Subject: Docket #99P-0033/CP1 Loopholes in BSE Legislature
 
As a vegan I'm protected. What is so insidious about this disease the
long incubation period. There is no way they are isolated cases, they
come from lots, fed the same feed. There are huge loopholes that should
be closed.

Subject: Docket #99P-0033/CP1 Now is the time to take action.
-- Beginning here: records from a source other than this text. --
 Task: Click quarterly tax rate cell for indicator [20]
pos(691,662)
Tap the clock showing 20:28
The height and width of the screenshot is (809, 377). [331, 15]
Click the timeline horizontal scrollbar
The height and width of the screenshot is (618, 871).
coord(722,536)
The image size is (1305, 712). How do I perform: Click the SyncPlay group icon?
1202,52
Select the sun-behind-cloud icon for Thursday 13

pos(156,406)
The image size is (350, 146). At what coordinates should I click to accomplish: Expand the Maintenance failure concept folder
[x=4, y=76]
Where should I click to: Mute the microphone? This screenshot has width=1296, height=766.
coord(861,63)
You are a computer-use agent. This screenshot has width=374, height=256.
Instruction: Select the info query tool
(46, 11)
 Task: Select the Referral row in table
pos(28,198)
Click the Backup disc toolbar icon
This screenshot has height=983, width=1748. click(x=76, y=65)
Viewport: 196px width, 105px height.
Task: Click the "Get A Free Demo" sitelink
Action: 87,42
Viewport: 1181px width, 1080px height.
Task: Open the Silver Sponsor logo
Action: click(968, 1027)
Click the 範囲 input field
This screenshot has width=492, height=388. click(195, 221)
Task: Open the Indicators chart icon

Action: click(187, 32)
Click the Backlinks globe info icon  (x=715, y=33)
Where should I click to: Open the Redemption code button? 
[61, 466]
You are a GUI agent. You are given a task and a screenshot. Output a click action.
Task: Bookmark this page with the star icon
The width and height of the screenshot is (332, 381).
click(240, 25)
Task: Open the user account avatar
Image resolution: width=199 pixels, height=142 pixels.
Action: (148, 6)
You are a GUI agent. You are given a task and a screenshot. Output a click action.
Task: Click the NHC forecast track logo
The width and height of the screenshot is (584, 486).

The U.S. government has just investigated a third possible case of
Bovine Spongiform Encephalopathy (BSE), commonly known as mad cow
disease, in the United States. The first case was confirmed in late 2003
in a Canadian-born cow in Washington State, and the second just this
past June in a U.S.-born Texas cow. Scientists have concluded that
exposure to the BSE agent causes a variant form of Creutzfeldt - Jakob
disease (nvCJD) in humans. The common characteristics of mad cow
disease and nvCJD are that they are both invariably fatal. To date, over
155 cases of nvCJD have been reported worldwide. Though the recent
investigation revealed that the cow did not have BSE, this latest
discovery less than two months from the Texas case raises serious
concerns about the adequacy of FDA’s regulations to address the spread
of mad cow disease and its ability to do its job – protect the safety of
our food supply.



Scientists have concluded that mad cow disease is spread through the use
of contaminated animal feed. The FDA issued restrictions on animal feed
in 1997 that the agency claims create a “firewall” against the spread of
mad cow disease. In fact, this “firewall” is little more than a screen
door. The FDA’s regulations are riddled with holes and animal feed
remains a route by which the disease can be spread into the U.S. food
supply.



While FDA’s 1997 rule prohibits the feeding of ruminant (cattle, sheep,
deer, goats) material to other ruminants, hundreds of millions of pounds
of cattle blood and fat, and the meat, blood, fat and bone meal from
pigs and chickens are legally fed to cattle every year. American cattle
are also being fed a million tons a year of chicken litter and feces
contaminated with the cattle meat and bone meal fed to those chickens.
These are practices that can spread mad cow disease and are banned in
countries like England and Japan.



In 1999, the Center for Food Safety and others filed a legal petition
for rulemaking with the FDA asking the agency to close these dangerous
loopholes. While they solicited some comments on the issue in 2002, the
agency has yet to provide a substantive answer to our petition and has
refused to take the actions necessary to close the existing loopholes
and protect public health. Even the General Accounting Office (the
watchdog arm of Congress) issued a report in 2002 that found serious
flaws in the FDA’s regulations.



Take action now to support CFS’ legal petition and demand the FDA close
the loopholes that put our public health - and the integrity of the
agency – at risk.





Send a letter to the following decision maker(s):
FDA Commissioner Lester Crawford

Below is the sample letter:

Subject: Docket #99P-0033/CP1

Dear [decision maker name automatically inserted here],

The Center for Food Safety (CFS) and others filed petition number
99P-0033/CP1 in 1999 in response to dangerous loopholes in FDA's feed
restrictions and regulations regarding mad cow disease in the United
States. Now, nearly six years later and after investigating our third
possible case of a BSE infected cow in the U.S., the FDA must take
action to protect our public health and food supply. The recent
announcement that this third cow did not have BSE is far from a relief,
and instead raises serious concerns about the efficacy of FDA's regulations.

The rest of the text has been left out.